The second tenet of the seven principles of Leave No Trace is: travel and camp on durable surfaces. While on the Pacific Crest Trail, it may seem obvious that traveling on a durable surface means staying on the trail and for the most part that would be true. But, regardless of how much time someone may spend on the trail they are often confronted with situations where they need to leave the two-foot-wide trail tread.

We’ve all seen makeshift trails around a blown-down tree or sections of trail that have become braided through a meadow. Whenever possible it is best to stay on the trails that seem to be getting the most use. The PCTA and our agency partners strive to repair braided sections of trail and ensure that downed trees are removed in a timely manner. But the nature of a 2,650-mile-long trail is that there are sometime situations that may persist until repairs can be made. In the case of a braided trail, please walk in single file while staying on the most used path rather than contributing to further damage by walking through the meadow. And in the case of blow-down detours, there is often an obvious path made by others around the obstruction that everyone should stick to.

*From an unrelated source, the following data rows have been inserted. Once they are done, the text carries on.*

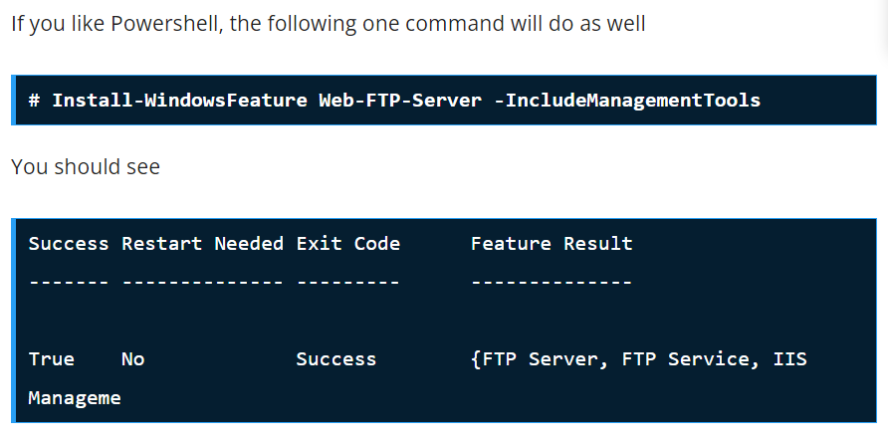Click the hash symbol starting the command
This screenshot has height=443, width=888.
34,100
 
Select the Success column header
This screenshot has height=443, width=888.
69,243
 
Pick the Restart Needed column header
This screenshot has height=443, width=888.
202,243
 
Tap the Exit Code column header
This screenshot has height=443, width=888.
347,243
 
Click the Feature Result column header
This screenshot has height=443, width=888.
552,243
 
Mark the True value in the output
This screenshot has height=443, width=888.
51,358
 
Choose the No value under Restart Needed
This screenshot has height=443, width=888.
132,358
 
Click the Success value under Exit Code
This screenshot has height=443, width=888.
335,358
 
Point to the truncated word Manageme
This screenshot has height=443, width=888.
75,397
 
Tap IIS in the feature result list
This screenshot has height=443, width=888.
789,358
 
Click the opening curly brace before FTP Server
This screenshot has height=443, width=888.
475,358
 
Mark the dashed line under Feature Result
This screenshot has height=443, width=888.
552,283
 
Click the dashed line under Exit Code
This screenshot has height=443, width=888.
347,283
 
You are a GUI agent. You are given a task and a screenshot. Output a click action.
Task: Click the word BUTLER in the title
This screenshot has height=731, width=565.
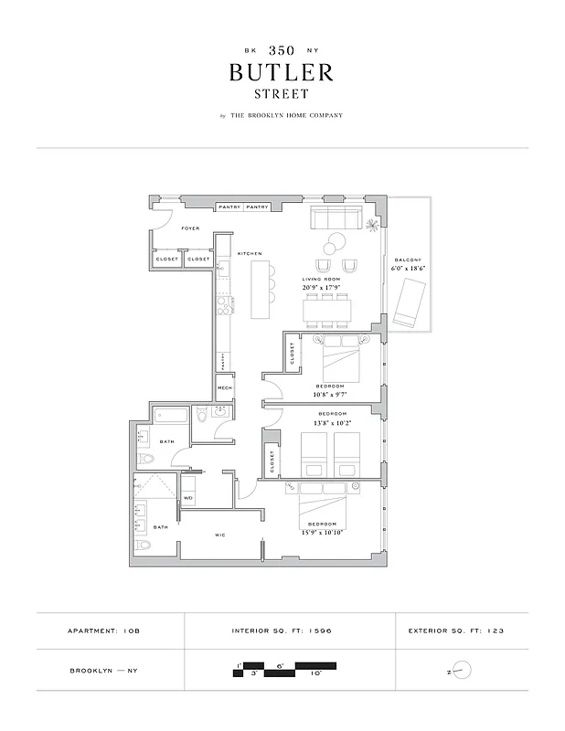coord(282,71)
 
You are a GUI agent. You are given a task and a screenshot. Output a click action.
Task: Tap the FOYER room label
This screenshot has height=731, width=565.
coord(190,228)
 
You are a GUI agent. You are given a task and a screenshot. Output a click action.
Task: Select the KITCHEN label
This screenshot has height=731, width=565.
coord(251,253)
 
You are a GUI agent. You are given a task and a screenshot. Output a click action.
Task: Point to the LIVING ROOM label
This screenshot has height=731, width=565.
coord(321,280)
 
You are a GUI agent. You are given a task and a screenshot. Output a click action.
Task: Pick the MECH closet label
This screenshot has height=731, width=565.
coord(225,388)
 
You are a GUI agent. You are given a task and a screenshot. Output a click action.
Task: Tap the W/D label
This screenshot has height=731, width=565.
coord(188,498)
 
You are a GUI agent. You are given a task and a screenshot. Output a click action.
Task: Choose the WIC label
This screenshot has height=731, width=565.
coord(219,535)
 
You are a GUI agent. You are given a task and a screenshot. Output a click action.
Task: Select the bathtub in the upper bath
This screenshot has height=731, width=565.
coord(171,418)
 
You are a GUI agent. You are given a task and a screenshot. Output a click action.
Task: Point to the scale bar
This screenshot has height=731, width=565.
coord(283,669)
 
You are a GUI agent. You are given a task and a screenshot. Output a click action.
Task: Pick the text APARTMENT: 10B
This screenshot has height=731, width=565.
coord(105,630)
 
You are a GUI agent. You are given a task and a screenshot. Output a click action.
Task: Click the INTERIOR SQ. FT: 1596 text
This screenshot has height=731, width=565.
coord(289,630)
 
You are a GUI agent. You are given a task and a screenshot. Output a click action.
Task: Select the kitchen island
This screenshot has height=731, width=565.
coord(262,288)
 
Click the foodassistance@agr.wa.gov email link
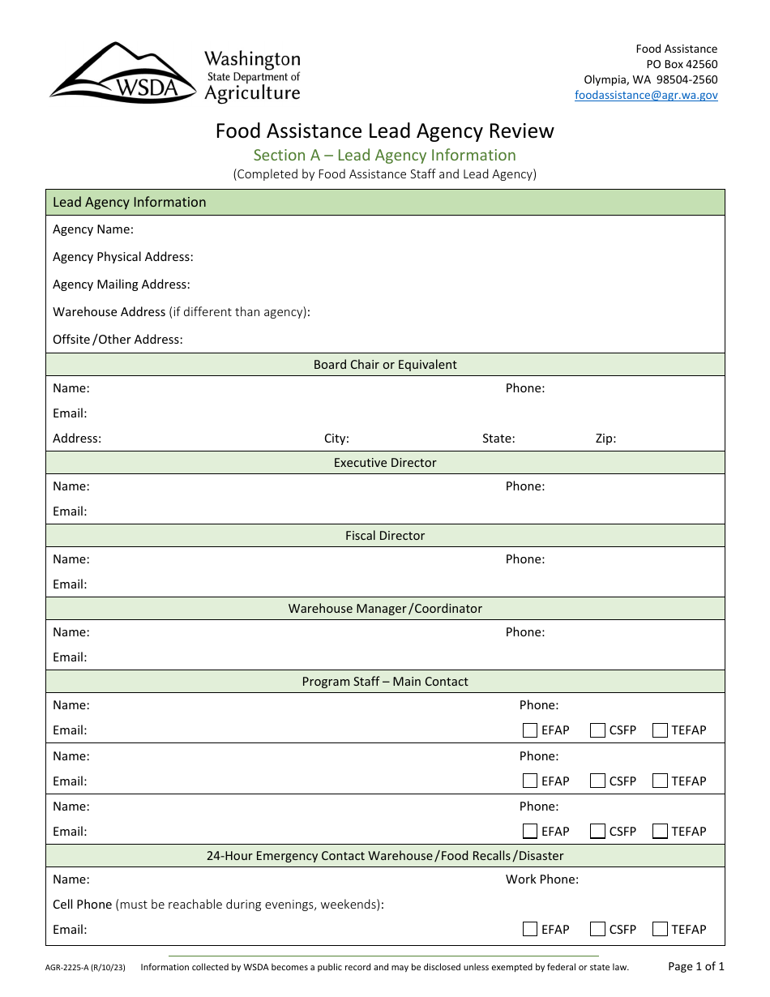pos(646,95)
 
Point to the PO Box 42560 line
pos(681,64)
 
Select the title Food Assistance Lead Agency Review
pos(384,131)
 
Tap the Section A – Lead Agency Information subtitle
pos(384,155)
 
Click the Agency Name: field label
pos(93,229)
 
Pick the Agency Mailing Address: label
pos(122,285)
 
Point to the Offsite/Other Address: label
pos(118,340)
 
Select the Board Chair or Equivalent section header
pos(385,365)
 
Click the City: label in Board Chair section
pos(336,439)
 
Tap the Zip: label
pos(605,439)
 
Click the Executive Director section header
pos(385,463)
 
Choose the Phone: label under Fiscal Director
pos(525,559)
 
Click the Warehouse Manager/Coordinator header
pos(385,609)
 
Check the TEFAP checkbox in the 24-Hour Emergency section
pos(660,929)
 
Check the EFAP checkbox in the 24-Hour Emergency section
pos(530,929)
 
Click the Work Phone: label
pos(542,879)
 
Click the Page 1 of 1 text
pos(695,966)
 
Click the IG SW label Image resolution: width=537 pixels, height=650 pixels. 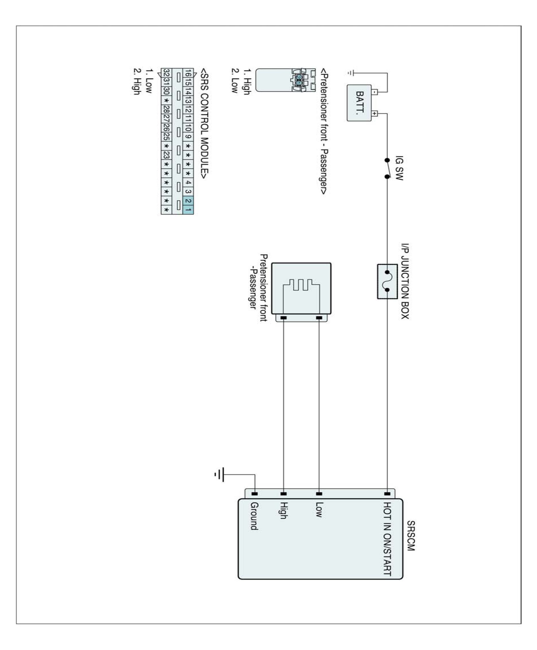click(399, 168)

A braided section of the John Muir and Pacific Crest Trail in Yosemite National Park. Please stay on trail, even if that means your feet get wet. Photo by Carl Alviani on Flickr.

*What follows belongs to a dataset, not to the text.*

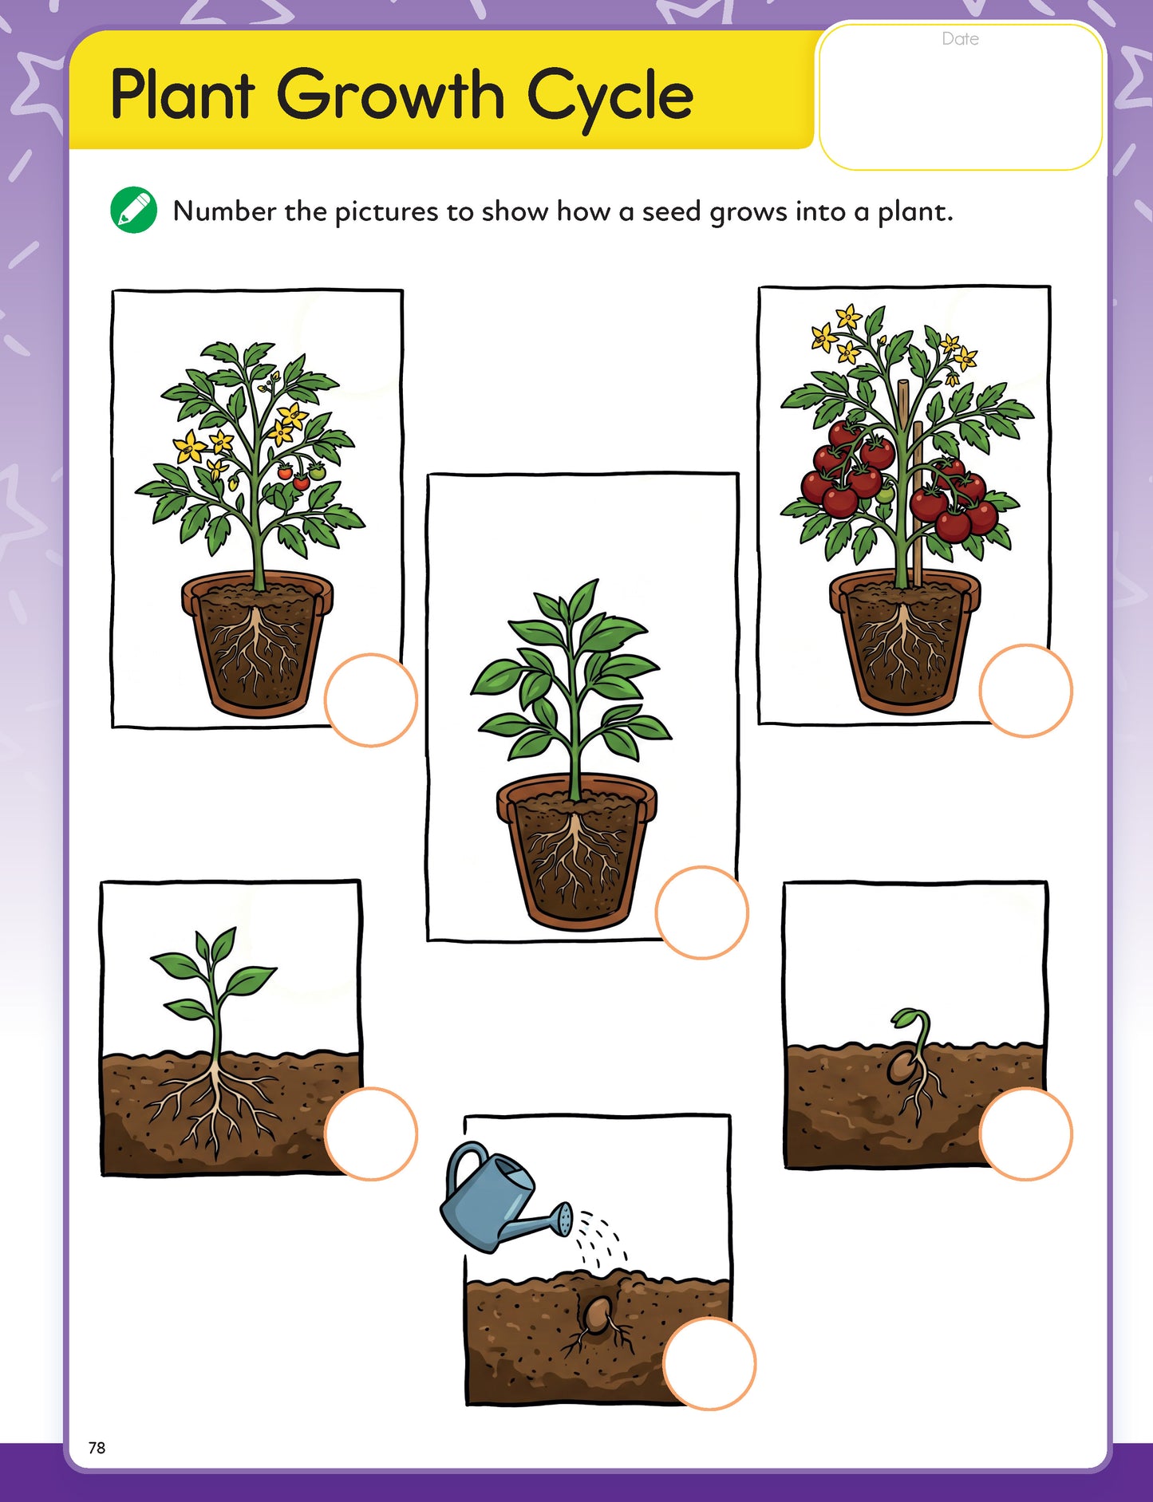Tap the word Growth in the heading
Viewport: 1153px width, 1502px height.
point(391,94)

A braided section of the John Muir and Pacific Crest Trail in Yosemite National Park. Please stay on trail, even if that means your feet get wet. Photo by Carl Alviani on Flickr.

Perhaps even more common are the situations when PCT users need to leave the trail to find a camp or a private place to relieve yourself [see poop story #1, #2, #3].  Be mindful of where you step. Rather than walk through a sensitive meadow filled with flowers, wait until you have an opportunity to leave the trail on rock, gravel, or other dry soils. The same can be said for choosing a campsite. Good campsites are found, not made. Whenever possible, use existing campsites. Durable surfaces for campsites include rock, gravel, and dry grasses.  It is also important to protect riparian areas by camping at least 200 feet from lakes and streams. And when traveling to and from the water source, stay on existing trails or choose your path carefully to take advantage of walking on rocks, gravel, and other dry areas.

Traveling and camping on durable surfaces is important to protect the landscape that the PCT passes through so that those who come after you find it in the same condition. Doing your best to limit your visible impact on the land indirectly encourages others to do the same.